NHTSA argues that increasing the standard won’t save that many lives—45 a year out of the current annual average of 10,000 deaths. IIHS counters with the argument that the government excluded too many factors.

“The agency made too many unproven assumptions about the relationship between roof strength and injury risk,” IIHS President Adrian Lund said. “For example, if someone was ejected during a rollover, NHTSA ignored the possibility that this wouldn’t have occurred if the roof had held up better. Based on this one flawed assumption, the agency eliminated more than a third of all deaths as potential beneficiaries of stronger roofs.”

Other scenarios were discarded by NHTSA to the point where, Lund says, “The agency discarded 94 percent of rollover deaths.”

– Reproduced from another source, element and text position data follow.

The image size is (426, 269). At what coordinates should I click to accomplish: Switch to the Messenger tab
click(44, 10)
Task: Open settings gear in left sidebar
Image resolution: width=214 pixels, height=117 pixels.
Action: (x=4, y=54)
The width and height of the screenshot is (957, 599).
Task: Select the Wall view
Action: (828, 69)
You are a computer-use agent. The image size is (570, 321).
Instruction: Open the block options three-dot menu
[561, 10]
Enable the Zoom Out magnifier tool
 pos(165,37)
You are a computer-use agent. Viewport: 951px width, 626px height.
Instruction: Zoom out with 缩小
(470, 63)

The industry is, unsurprisingly, resistant to a tougher standard. In an argument presented by the Alliance of Automobile Manufacturers, the industry claims that roof strength has no relation to the risk of injury in a rollover accident. As preposterous as that sounds, Robert Strassburger, vice president of vehicle safety and harmonization for the AAM, told a Senate subcommittee just that at a hearing in June 2008. They parsed accident data and came up with this conclusion: “… [T]he risk of serious head/neck/face injury for belted occupants, even after controlling for rollover class, driver age, and belt use.”

Steve Oesch, senior vice president of the Institute’s insurer and government relations, said earlier studies’ findings “defy logic” because “in every other crash configuration—whether front, side, or rear—the basic principles of occupant protection dictate that the compartment be designed to resist intrusion so lap/shoulder safety belts and airbags can provide protection to occupants. There is no logical reason to assume that in a rollover crash you would design a vehicle to permit excessive intrusion.”

Meanwhile, a NHTSA spokesman says the new proposal is on track to meet the April 30th deadline.